The club Esteghlal, tweeted thus: “Our dear Sahar burnt herself to death…(after) going to the stadium to support her Esteghlal. She supported us despite the politics made it illegal for her, but what we can do to support her? ABSOLUTELY NOTHING. We are cowards.”

The combination of despair and self-loathing is devastating. ‘Esteghlal’ means independence; ‘Azadi’, the name of the football stadium, means freedom. “Football has the power to build a better future,” FIFA had declared grandly in 2013, repeating a credo that sounds impressive but is seldom acted upon. Doublespeak is alive and well seven decades after George Orwell coined the word.

But now, wonder of wonders, FIFA has told Iran the country could be suspended from the game if they continued to follow their all-male policy, and so for the first time in four decades, women will be allowed into the stadium for a World Cup qualifying match. That game will have taken place by the time you read this, and the question that will be asked is, why did it take FIFA so long to act?
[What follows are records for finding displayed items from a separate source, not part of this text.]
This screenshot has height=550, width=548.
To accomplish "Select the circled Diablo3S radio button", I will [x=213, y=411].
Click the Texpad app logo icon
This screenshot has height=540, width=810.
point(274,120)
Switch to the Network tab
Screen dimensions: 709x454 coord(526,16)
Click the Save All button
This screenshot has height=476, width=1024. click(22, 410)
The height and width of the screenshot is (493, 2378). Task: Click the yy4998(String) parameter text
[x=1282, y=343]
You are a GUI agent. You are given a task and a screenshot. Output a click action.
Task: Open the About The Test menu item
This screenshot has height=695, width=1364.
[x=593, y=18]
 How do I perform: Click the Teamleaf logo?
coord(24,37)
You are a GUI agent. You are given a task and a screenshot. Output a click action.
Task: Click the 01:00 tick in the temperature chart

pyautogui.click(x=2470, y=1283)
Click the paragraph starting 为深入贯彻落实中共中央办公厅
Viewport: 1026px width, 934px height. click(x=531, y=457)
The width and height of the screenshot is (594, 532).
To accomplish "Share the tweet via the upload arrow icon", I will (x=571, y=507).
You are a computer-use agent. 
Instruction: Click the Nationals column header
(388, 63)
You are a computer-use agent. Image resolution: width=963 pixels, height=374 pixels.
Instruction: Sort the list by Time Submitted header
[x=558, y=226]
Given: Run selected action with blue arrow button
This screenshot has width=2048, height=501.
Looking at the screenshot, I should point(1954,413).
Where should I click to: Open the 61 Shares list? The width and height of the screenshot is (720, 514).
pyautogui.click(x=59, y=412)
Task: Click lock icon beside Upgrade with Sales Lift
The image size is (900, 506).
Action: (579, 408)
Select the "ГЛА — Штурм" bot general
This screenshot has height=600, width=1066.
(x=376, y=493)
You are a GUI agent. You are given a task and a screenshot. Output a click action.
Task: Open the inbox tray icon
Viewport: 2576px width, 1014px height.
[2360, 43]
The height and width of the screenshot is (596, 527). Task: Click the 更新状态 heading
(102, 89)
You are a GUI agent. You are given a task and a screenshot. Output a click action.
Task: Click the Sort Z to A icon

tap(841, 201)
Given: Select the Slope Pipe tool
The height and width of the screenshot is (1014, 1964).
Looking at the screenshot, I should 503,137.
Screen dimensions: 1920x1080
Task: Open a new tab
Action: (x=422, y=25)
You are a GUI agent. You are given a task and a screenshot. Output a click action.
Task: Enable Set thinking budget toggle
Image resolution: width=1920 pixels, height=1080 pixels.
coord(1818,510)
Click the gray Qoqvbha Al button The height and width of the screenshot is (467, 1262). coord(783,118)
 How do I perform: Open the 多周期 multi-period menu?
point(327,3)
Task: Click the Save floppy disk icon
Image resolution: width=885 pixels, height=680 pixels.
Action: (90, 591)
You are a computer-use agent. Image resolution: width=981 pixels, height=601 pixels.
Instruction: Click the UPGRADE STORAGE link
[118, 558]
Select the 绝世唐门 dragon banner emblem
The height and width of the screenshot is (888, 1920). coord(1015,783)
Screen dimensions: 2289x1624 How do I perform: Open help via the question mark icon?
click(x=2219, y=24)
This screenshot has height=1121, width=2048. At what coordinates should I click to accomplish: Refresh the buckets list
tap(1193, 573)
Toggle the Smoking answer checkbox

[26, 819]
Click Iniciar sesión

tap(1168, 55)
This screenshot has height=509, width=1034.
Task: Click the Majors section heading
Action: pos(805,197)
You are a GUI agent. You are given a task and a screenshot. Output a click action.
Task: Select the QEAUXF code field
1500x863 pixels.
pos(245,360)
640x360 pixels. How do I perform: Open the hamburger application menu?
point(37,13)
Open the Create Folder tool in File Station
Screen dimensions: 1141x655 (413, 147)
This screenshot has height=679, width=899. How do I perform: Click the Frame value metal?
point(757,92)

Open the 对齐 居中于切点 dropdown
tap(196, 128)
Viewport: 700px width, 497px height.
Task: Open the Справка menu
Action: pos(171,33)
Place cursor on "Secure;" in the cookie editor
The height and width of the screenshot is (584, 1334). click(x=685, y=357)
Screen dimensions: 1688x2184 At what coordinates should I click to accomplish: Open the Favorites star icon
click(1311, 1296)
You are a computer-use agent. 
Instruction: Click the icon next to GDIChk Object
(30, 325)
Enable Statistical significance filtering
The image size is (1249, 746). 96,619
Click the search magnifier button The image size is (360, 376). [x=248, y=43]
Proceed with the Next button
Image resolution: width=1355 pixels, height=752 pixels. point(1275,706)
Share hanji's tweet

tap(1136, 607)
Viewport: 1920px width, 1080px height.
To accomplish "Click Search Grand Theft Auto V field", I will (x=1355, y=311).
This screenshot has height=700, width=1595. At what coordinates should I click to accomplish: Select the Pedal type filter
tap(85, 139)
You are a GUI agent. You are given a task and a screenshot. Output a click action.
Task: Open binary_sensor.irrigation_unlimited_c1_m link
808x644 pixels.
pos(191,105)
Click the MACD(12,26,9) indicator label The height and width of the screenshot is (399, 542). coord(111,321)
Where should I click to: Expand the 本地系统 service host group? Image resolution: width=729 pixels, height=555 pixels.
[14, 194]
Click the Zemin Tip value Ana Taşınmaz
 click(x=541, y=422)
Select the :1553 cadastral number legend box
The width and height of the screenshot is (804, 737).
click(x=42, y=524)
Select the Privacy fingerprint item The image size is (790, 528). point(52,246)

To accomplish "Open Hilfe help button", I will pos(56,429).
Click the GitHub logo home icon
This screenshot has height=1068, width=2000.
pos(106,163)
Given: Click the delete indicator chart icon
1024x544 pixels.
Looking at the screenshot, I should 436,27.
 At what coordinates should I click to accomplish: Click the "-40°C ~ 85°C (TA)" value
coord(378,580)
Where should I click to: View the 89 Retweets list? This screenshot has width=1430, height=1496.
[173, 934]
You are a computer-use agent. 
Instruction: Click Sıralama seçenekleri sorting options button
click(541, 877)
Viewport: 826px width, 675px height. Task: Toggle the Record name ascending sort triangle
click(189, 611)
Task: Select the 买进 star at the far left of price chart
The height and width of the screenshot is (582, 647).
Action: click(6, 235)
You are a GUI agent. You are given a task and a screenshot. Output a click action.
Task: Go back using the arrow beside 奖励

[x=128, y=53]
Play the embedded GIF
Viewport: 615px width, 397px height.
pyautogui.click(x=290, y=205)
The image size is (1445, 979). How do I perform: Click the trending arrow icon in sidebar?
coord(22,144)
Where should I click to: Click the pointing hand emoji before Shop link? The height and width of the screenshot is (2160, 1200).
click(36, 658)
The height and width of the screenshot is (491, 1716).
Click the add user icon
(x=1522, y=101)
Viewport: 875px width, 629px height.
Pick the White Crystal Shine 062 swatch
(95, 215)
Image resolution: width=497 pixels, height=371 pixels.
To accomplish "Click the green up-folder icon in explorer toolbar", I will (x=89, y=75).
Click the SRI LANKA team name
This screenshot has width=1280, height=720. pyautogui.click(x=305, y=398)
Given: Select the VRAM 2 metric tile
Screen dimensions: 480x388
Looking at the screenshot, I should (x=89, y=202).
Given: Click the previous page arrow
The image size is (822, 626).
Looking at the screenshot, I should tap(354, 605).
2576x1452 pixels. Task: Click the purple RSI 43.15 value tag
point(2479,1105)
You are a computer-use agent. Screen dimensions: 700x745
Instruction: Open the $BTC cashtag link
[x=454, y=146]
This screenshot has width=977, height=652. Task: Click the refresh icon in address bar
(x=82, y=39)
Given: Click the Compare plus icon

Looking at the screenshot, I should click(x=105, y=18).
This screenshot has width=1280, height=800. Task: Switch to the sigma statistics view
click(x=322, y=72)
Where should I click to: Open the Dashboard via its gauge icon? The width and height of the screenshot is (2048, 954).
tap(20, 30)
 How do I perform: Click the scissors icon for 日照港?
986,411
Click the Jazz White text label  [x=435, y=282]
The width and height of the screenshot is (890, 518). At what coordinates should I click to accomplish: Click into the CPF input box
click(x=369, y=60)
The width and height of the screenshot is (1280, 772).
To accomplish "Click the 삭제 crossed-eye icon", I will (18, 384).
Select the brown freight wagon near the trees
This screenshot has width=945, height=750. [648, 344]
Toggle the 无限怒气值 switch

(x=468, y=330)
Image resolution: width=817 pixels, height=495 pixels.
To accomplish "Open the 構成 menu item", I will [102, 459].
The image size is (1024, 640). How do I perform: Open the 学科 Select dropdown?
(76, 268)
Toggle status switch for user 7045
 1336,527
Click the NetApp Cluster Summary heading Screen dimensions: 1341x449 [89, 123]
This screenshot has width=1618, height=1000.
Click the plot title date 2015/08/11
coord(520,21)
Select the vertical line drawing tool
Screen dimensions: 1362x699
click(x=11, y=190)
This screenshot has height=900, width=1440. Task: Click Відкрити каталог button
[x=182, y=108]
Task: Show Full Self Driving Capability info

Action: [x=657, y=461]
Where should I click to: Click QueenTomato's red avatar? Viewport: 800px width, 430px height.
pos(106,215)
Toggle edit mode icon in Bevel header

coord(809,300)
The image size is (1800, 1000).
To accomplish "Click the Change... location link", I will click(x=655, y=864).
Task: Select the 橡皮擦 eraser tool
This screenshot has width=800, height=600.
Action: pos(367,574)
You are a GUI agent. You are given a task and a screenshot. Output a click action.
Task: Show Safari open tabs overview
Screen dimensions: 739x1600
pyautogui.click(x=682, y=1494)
Often in hindsight, doing the right thing can turn out to be far simpler than we imagined.

Popular sports bodies play the Jekyll and Hyde roles to perfection, emphasising on the one hand their ability to change the world, and then under pressure hiding behind the excuse that they are, after all, merely governing bodies and interfering in a country’s internal affairs is bad form.

What throws a bridge across these two often contradictory approaches is the fact that human rights violations cannot be contained by geographical boundaries. To paraphrase John Donne, no man is an island; every man’s death diminishes me for I am involved in mankind. It is the same with countries. Human rights violations affect all of us, however far away we may be from its place of origin.

After all, sporting sanctions did help in dismantling apartheid in South Africa. It meant that for the first time a person of colour could watch Test action from behind the bowler’s arm, and not packed into a cage. Not all Olympic boycotts may have originated from a pure thought, but at the very least they indicated that sports and those involved with it belong to something larger than the immediate and the convenient.